Другие художники-маньеристы, работавшие в то же время, что и Караваджо, изображали многолюдные динамичные сцены, но в совершенно ином духе. Толпу они воспринимали как знак несчастья, как пожар или наводнение, и в их работах господствовало настроение земного проклятия. Зритель со своей привилегированной позиции смотрел представление космического театра. Тогда как перенаселенные картины Караваджо попросту показывают отдельных людей, живущих бок о бок, сосуществующих в ограниченном пространстве.

Мир «дна» по-своему театрален, но не имеет ничего общего с космическими эффектами, которыми забавляется правящий класс. В театре повседневности все располагается по соседству и все наполнено смыслом. То, во что сейчас играют понарошку, в следующий момент разыгрывается взаправду. Нет охраняющего пространства и нет иерархии интересов. Караваджо постоянно ругали именно за это – за отсутствие иерархии на его картинах, за их всеобъемлющий драматизм, за отсутствие надлежащей дистанции.

Мир «дна» показывает себя, скрываясь. Таков парадокс его социальной атмосферы, такова одна из глубочайших его потребностей. В мире «дна» есть свои герои и злодеи, свои понятия о чести и бесчестье – все это отражается в легендах, историях, повседневных сценах. Последние часто оказываются чем-то вроде репетиций настоящих подвигов. Это сцены, создаваемые под влиянием минуты, в которых люди играют самих себя, доведенных до крайности. Если бы не было таких «представлений», то альтернативный кодекс чести мира «дна» был бы забыт, вернее сказать – общество не замедлило бы покрыть его позором.

Самосохранение и самолюбие людей «дна» – это театр, в котором все играют напыщенно, напоказ и в котором тем не менее выживание отдельного человека зависит от его умения спрятаться, сделаться невидимкой. Отсюда постоянное напряжение, создающее особую форму выразительности, при которой говорящие жесты заполняют все доступное пространство, а жажда жизни может быть выражена взглядом. Это и создает иной вид толпы, иной вид плотности.

Исходные данные:
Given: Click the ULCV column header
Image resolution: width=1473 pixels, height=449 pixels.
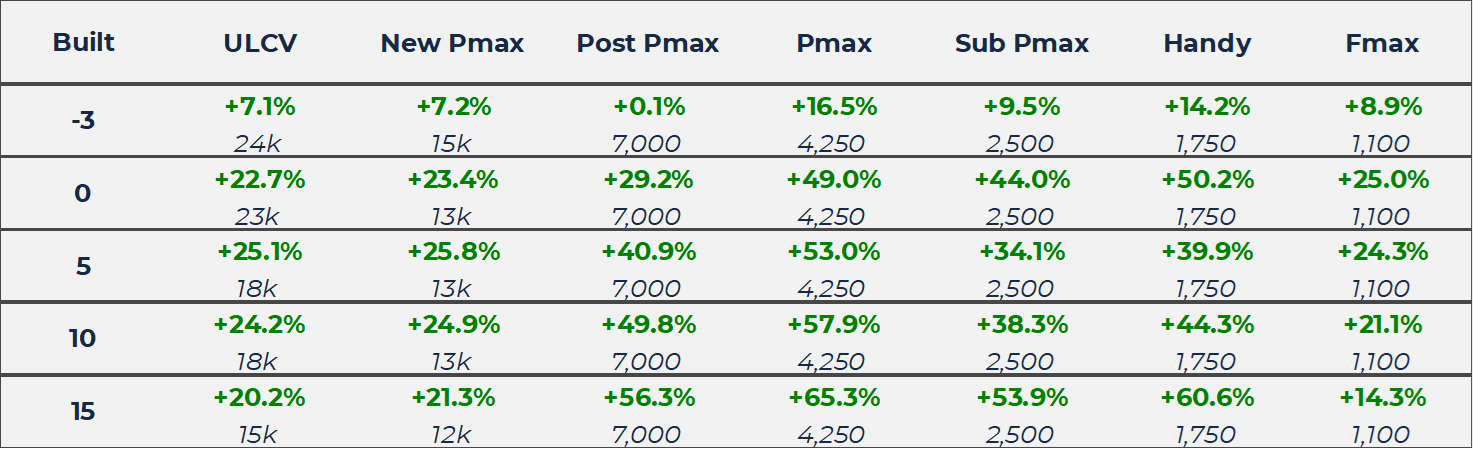Looking at the screenshot, I should click(260, 44).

Задание: За что, согласно тексту о Караваджо и мире «дна», художника постоянно ругали? Перечислите все названные пункты.

Правильный ответ:
- за отсутствие иерархии на его картинах
- за их всеобъемлющий драматизм
- за отсутствие надлежащей дистанции